I’ve been intrigued for the last few days by problem design. I think that the fundamental unit of teaching is the question, and while there’s a ton of relationship building, classroom management and more to teaching, the quality of our question is what makes a class.
These ideas came from this post from Ben Blum-Smith, proposing the development of a critical language of problem design. Ben introduces two words, from Cody Patterson that I love — jamming and thwarting — and goes on to say
We’re talking about a whole language of task design. I’m imagining having a conversation with a fellow educator, and having access to hundreds of different pedagogically powerful ideas like these, neatly packaged in catchy usable words. “I see you’re thwarting the quadratic formula pretty hard here, so I’m wondering if you want to balance it out with some splitting / smooshing / etc.” (I have no idea what those would mean but you get the idea.)
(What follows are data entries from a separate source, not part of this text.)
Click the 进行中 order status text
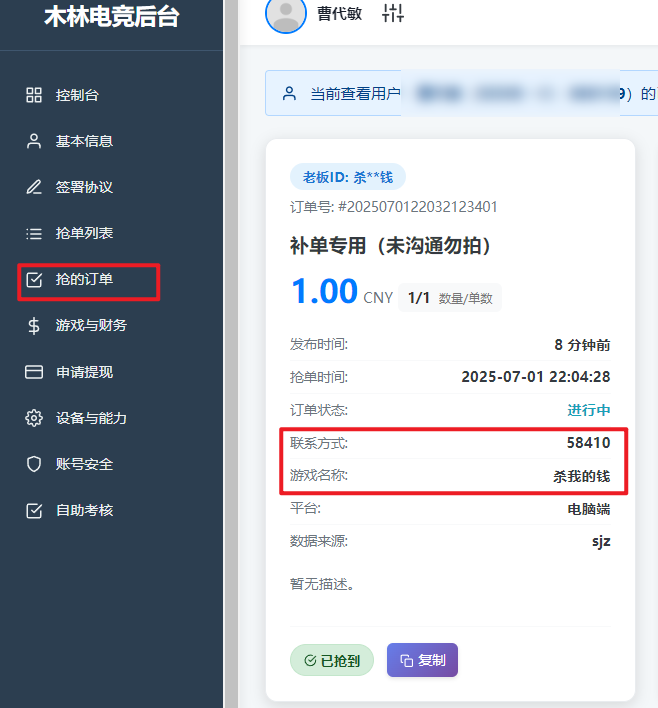 (588, 410)
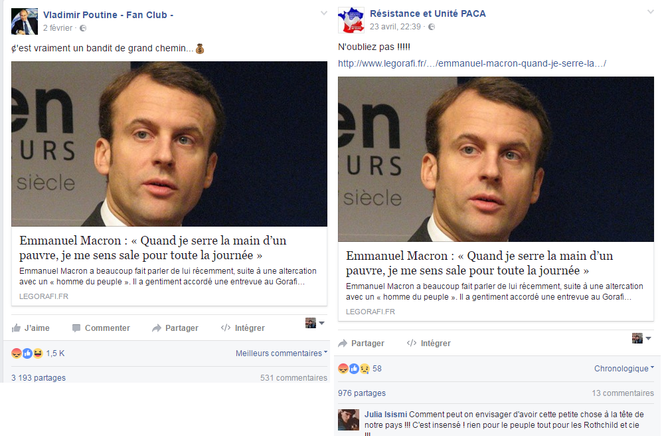
Task: Click Partager arrow under Vladimir Poutine post
Action: [157, 328]
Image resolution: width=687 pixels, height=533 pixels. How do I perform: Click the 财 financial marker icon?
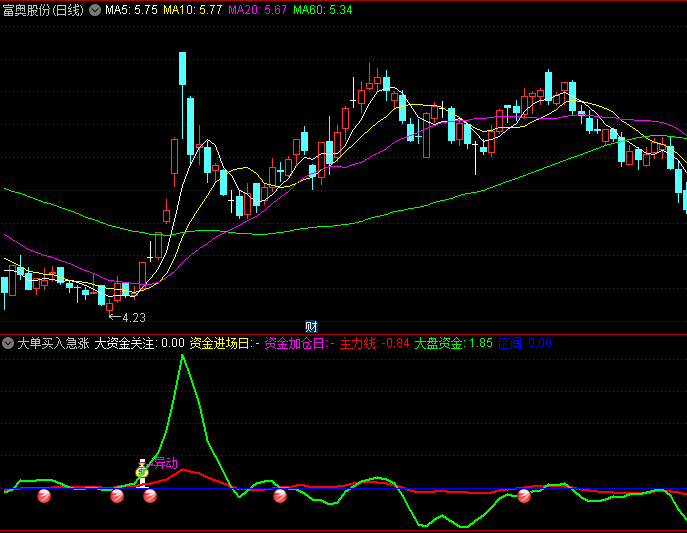tap(311, 326)
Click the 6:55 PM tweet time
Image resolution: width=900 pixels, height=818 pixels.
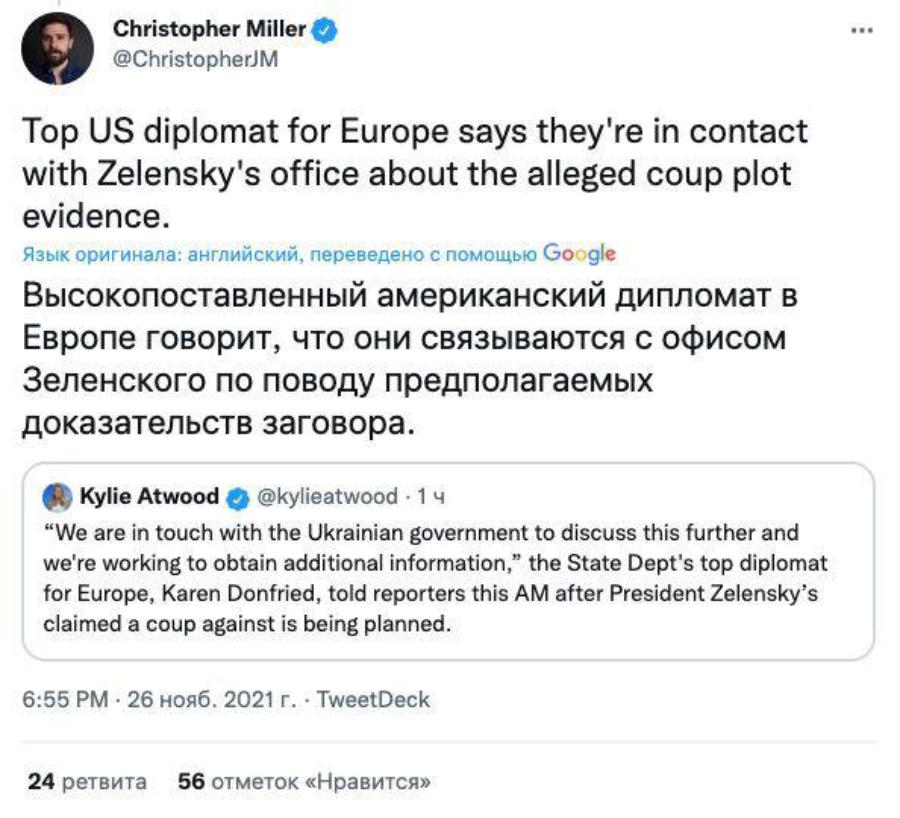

Anyway, challenge accepted. My goal, over the next few days or weeks or whatever, is to assemble a language of problem solving as Ben defines it. I’ve got a list of 12 types of questions so far, and I’m hoping to be able to articulate many more. I don’t have any big dreams of pushing these into the teaching lexicon, but I find the act of naming, defining and categorizing the principles of my intellectual work incredibly valuable to my practice — and hopefully it can be helpful to others as well. Here goes.